*Passage for review*
+++++

The more I try to think he’s one or the other, the more unconvinced I am by either option. The latter suggests that maybe he’s decided that going after rich donors in the bush is worth alienating the women and minorities already in the hands of American Atheists, but if that’s the case, then surely he recognizes that those donors aren’t both going to take the PR hit of associating with atheists and relinquish the control mechanism provided by fundamentalist religion. But if he really believes that “real conservatives” would support atheist causes, why make the appeal to anti-abortion arguments, which is a socially conservative issue?

+++++

*Extracted information*
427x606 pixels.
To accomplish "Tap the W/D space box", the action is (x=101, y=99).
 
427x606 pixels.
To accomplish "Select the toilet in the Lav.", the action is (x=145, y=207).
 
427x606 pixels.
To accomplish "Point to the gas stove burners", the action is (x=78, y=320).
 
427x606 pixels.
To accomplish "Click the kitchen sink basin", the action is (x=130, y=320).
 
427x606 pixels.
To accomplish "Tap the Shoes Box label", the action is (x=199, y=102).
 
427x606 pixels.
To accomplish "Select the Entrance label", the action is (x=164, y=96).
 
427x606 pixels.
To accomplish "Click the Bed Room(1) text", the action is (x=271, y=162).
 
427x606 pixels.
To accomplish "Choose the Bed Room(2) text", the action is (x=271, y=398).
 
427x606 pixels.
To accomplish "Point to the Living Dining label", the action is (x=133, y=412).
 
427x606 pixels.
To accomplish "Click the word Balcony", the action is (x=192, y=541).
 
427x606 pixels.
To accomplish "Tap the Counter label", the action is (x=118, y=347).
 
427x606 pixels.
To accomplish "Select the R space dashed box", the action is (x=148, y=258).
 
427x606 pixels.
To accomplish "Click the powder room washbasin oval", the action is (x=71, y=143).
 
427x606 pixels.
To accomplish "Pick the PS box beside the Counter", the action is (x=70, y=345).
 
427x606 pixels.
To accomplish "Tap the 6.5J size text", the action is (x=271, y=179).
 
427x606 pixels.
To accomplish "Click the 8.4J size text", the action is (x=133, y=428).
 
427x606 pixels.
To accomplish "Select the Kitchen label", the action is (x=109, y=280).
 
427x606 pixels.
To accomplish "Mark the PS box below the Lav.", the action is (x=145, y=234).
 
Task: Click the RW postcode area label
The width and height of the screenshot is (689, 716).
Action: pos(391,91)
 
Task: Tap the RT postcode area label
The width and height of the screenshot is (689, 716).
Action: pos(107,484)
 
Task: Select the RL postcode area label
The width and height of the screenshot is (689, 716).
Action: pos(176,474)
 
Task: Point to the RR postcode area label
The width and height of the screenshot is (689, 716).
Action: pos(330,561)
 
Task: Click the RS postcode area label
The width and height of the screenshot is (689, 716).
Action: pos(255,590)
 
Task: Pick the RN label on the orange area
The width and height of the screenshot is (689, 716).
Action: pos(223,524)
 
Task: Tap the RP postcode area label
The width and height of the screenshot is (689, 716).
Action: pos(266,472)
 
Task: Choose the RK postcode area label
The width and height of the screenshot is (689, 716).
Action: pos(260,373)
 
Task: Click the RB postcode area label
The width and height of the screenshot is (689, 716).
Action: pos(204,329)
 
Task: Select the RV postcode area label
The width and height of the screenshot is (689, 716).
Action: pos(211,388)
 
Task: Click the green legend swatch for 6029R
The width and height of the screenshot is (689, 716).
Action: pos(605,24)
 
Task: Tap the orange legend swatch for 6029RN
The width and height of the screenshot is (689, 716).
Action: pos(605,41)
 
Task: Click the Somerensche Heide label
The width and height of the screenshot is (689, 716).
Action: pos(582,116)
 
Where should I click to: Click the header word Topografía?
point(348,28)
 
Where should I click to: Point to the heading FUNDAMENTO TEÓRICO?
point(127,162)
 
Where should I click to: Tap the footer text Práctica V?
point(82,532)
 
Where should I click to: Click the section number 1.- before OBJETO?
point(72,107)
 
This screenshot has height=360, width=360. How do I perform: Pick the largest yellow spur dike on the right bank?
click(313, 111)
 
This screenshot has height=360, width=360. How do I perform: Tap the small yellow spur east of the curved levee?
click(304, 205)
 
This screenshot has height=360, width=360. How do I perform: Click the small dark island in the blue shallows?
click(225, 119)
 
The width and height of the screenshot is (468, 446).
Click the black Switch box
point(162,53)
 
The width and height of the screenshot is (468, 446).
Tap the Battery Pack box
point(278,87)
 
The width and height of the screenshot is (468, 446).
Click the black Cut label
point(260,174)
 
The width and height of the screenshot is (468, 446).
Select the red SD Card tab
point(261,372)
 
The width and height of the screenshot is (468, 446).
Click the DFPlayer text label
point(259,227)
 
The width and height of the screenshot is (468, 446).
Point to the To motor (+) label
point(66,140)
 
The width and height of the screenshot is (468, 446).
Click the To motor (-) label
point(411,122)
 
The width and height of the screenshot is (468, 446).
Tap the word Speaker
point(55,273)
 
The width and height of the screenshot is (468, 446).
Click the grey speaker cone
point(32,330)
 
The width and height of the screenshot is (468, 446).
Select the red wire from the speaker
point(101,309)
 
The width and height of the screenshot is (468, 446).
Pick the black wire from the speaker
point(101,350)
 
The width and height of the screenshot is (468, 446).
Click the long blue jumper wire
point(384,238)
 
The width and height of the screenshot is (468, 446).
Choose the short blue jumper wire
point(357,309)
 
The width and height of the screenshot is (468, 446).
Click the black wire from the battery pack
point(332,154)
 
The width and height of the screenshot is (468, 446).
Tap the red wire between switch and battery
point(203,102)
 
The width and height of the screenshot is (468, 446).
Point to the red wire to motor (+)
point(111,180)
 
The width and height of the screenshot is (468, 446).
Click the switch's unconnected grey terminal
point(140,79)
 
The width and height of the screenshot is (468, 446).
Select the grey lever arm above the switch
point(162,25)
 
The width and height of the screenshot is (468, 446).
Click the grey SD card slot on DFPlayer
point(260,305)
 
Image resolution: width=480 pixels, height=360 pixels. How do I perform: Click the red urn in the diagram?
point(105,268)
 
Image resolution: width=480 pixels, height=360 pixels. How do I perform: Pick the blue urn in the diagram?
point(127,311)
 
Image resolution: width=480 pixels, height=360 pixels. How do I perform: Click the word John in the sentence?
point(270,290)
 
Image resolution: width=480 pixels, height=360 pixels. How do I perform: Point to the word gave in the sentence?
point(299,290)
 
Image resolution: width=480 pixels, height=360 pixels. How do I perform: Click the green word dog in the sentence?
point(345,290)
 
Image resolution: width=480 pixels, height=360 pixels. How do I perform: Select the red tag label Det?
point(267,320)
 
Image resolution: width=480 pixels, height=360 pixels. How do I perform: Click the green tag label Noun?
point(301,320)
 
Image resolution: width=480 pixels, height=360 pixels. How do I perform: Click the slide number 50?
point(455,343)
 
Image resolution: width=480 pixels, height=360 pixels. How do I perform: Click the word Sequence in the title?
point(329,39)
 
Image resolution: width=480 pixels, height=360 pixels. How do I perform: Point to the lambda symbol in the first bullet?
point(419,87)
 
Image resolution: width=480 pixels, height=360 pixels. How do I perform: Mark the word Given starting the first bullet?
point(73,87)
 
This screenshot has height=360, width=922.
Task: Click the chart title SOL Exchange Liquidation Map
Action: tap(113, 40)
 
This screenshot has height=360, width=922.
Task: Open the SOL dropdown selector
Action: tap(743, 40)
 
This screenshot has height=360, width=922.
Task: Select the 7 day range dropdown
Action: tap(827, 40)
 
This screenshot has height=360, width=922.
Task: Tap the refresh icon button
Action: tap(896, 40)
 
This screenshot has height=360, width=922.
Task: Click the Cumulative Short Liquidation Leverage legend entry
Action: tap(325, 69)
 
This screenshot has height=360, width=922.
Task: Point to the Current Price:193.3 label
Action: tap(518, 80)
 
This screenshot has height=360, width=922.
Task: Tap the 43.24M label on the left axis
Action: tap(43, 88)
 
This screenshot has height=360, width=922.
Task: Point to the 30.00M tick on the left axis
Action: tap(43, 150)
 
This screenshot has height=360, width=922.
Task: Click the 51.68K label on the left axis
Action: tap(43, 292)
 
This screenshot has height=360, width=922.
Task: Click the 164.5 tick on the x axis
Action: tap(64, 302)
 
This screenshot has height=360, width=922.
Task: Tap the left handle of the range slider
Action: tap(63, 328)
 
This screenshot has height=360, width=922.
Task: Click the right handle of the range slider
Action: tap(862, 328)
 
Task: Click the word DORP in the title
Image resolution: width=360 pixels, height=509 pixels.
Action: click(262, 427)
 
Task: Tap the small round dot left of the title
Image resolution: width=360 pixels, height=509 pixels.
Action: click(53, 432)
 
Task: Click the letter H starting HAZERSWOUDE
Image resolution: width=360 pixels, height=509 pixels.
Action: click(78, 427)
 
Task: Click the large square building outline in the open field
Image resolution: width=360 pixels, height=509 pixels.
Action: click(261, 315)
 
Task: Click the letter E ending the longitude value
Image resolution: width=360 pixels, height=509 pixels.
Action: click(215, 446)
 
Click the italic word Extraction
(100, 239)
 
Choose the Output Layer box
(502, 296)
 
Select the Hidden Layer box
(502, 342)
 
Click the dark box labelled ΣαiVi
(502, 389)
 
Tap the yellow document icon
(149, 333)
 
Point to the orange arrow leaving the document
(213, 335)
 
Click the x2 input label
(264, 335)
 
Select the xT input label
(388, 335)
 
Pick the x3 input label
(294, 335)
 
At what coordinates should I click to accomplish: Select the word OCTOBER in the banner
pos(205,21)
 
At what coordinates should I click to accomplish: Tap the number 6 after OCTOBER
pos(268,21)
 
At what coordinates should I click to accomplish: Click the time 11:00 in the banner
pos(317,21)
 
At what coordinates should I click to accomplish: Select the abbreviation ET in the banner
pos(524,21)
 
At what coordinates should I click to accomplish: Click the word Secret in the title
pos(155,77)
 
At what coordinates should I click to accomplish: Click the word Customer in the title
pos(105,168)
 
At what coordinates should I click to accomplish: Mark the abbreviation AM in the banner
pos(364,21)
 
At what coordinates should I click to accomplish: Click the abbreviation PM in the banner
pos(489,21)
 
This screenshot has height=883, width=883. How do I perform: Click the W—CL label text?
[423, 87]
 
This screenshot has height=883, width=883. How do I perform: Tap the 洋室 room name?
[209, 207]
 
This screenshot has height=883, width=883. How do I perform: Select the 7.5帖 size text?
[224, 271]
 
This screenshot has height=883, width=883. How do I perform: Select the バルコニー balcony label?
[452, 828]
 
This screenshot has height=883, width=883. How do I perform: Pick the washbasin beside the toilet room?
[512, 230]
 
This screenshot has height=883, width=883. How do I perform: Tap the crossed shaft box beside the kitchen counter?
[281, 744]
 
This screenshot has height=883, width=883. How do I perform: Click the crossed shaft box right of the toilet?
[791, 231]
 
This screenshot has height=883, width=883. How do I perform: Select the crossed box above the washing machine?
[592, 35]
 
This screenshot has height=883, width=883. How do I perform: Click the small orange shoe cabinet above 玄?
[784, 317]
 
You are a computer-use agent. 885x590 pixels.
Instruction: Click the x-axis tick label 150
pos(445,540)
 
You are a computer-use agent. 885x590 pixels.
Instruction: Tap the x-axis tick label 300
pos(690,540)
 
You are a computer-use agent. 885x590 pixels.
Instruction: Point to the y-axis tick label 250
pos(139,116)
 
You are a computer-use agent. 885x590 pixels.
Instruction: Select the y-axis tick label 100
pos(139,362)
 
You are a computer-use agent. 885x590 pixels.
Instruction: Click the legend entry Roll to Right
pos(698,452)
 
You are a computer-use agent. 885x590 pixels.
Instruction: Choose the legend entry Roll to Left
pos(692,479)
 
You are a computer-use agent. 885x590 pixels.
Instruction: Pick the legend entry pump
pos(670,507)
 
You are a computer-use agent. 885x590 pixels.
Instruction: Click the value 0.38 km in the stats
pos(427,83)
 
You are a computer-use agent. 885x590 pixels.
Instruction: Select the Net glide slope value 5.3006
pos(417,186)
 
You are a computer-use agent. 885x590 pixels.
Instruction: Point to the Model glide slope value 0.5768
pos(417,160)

+++++

*List of tasks*
1 - Please say whether each statement agrees with the passage about American Atheists, answering yes or no with the deciding words quoted exactly: (a) The writer finds both options convincing. (b) Anti-abortion arguments are described as a socially conservative issue. (c) The women and minorities are said to be already in the hands of rich donors.
2 - Set down part of the passage about American Atheists word for word: begin at the words "The more I try" and stop after the words "socially conservative issue?".

*Results for each task*
1 -
(a) No: "the more unconvinced I am by either option"
(b) Yes: "anti-abortion arguments, which is a socially conservative issue"
(c) No: "the women and minorities already in the hands of American Atheists"

2 -
The more I try to think he’s one or the other, the more unconvinced I am by either option. The latter suggests that maybe he’s decided that going after rich donors in the bush is worth alienating the women and minorities already in the hands of American Atheists, but if that’s the case, then surely he recognizes that those donors aren’t both going to take the PR hit of associating with atheists and relinquish the control mechanism provided by fundamentalist religion. But if he really believes that “real conservatives” would support atheist causes, why make the appeal to anti-abortion arguments, which is a socially conservative issue?